▶ _Excerpted records_
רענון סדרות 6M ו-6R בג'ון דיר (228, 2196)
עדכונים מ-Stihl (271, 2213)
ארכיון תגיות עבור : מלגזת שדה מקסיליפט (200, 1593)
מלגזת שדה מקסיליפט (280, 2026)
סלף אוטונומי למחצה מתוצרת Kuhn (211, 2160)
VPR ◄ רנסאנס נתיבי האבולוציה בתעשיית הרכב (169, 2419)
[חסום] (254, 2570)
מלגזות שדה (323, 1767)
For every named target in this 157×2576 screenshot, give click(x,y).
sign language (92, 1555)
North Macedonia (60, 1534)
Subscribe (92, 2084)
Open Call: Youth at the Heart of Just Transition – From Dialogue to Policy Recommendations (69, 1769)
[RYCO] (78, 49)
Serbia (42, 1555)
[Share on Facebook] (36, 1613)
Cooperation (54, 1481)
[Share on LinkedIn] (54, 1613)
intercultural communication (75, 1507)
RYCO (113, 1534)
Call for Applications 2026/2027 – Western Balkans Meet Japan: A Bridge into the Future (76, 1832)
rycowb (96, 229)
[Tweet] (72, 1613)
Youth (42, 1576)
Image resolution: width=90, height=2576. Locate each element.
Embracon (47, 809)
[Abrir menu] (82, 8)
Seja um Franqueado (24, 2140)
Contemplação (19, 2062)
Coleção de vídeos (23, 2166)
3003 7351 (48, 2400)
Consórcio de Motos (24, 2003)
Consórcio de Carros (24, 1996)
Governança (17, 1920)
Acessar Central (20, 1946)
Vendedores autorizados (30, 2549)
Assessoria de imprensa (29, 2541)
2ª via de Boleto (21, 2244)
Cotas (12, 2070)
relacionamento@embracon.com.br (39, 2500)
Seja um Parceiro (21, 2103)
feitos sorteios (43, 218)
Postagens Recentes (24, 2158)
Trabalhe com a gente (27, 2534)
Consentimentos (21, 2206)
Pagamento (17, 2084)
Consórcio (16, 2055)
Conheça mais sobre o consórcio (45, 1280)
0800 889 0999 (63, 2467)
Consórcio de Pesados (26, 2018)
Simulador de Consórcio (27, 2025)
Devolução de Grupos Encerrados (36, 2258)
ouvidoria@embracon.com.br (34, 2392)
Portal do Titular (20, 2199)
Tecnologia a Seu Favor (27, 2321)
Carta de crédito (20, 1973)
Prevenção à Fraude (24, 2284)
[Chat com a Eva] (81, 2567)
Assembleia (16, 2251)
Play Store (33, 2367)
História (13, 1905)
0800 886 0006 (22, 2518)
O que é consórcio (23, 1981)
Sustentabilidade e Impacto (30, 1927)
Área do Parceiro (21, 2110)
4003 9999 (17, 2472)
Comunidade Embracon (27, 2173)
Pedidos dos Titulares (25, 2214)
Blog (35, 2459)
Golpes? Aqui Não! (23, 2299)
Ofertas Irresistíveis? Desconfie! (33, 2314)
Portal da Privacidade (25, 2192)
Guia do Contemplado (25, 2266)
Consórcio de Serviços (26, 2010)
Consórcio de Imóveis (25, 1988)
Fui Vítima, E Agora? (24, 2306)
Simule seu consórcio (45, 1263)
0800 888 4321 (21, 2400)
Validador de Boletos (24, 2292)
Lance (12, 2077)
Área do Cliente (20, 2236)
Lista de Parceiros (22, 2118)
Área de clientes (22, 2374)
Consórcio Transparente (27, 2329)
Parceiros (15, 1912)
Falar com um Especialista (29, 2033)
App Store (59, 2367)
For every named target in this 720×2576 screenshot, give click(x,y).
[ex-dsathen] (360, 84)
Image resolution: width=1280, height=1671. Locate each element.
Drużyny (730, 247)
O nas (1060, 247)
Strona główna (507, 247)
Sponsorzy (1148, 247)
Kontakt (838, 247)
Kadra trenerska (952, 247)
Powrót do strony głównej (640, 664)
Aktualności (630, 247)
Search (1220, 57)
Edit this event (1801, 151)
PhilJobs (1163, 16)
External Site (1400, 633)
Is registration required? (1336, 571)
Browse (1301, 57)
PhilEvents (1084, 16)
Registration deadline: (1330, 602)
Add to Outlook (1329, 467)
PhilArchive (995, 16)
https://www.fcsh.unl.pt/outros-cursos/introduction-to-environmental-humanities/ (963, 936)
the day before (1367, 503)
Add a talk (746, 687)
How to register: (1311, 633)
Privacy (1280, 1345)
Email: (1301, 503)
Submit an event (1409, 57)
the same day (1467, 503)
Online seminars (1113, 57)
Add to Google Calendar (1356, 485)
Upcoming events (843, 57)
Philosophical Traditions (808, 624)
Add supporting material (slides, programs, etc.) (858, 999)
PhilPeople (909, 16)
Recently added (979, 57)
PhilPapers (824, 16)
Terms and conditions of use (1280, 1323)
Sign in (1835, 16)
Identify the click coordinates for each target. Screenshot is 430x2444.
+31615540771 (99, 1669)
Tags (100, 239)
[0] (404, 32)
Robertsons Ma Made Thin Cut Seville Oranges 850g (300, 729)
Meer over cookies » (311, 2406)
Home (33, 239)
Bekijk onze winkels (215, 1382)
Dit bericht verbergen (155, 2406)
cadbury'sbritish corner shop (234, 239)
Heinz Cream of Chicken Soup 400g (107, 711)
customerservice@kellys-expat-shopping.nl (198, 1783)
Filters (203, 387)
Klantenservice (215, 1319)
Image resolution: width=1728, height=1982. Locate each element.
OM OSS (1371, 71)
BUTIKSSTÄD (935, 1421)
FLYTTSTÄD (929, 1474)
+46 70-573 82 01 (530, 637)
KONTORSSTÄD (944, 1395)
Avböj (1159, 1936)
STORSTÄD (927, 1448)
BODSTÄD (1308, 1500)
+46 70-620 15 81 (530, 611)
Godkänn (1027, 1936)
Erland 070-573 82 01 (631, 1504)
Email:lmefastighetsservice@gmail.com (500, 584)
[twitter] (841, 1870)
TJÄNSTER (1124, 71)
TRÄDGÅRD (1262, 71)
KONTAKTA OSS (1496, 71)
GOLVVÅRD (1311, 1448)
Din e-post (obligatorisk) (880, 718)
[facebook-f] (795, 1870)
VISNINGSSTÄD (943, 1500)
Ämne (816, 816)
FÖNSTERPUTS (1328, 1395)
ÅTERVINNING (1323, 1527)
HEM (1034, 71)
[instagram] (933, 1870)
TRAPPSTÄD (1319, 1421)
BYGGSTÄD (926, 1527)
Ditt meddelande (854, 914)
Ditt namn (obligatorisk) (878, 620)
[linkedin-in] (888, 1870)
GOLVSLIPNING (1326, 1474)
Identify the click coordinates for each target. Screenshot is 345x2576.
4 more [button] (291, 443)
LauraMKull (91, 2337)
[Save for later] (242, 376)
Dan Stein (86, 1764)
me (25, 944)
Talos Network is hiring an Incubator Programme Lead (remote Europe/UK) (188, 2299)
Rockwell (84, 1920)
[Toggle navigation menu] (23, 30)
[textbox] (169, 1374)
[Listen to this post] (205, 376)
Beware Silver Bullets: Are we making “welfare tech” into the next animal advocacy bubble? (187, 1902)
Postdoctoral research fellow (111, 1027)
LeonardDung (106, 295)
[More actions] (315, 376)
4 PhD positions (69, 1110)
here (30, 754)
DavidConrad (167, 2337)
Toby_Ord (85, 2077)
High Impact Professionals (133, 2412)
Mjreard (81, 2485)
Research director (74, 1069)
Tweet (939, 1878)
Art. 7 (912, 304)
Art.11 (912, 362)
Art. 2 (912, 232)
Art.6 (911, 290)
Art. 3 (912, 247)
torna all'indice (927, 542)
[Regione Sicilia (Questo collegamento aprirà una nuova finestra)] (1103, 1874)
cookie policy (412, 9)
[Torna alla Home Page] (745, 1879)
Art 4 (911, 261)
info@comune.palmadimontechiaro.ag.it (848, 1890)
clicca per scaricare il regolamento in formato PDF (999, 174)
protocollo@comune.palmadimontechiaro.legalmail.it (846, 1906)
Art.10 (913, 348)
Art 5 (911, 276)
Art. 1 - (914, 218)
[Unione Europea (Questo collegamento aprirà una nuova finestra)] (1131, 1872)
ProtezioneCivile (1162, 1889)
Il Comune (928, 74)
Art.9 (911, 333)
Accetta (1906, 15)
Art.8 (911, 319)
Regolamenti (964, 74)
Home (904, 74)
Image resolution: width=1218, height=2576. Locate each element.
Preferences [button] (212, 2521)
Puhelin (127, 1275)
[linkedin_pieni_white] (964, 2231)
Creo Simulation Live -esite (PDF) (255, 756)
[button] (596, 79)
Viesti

▶ _Your instructions_
From the data above, return every line from the line that has "Embracon (47, 809)" up to and including the line that has "Guia do Contemplado (25, 2266)", exactly.

▶ _Solution for this problem_
Embracon (47, 809)
[Abrir menu] (82, 8)
Seja um Franqueado (24, 2140)
Contemplação (19, 2062)
Coleção de vídeos (23, 2166)
3003 7351 (48, 2400)
Consórcio de Motos (24, 2003)
Consórcio de Carros (24, 1996)
Governança (17, 1920)
Acessar Central (20, 1946)
Vendedores autorizados (30, 2549)
Assessoria de imprensa (29, 2541)
2ª via de Boleto (21, 2244)
Cotas (12, 2070)
relacionamento@embracon.com.br (39, 2500)
Seja um Parceiro (21, 2103)
feitos sorteios (43, 218)
Postagens Recentes (24, 2158)
Trabalhe com a gente (27, 2534)
Consentimentos (21, 2206)
Pagamento (17, 2084)
Consórcio (16, 2055)
Conheça mais sobre o consórcio (45, 1280)
0800 889 0999 (63, 2467)
Consórcio de Pesados (26, 2018)
Simulador de Consórcio (27, 2025)
Devolução de Grupos Encerrados (36, 2258)
ouvidoria@embracon.com.br (34, 2392)
Portal do Titular (20, 2199)
Tecnologia a Seu Favor (27, 2321)
Carta de crédito (20, 1973)
Prevenção à Fraude (24, 2284)
[Chat com a Eva] (81, 2567)
Assembleia (16, 2251)
Play Store (33, 2367)
História (13, 1905)
0800 886 0006 (22, 2518)
O que é consórcio (23, 1981)
Sustentabilidade e Impacto (30, 1927)
Área do Parceiro (21, 2110)
4003 9999 (17, 2472)
Comunidade Embracon (27, 2173)
Pedidos dos Titulares (25, 2214)
Blog (35, 2459)
Golpes? Aqui Não! (23, 2299)
Ofertas Irresistíveis? Desconfie! (33, 2314)
Portal da Privacidade (25, 2192)
Guia do Contemplado (25, 2266)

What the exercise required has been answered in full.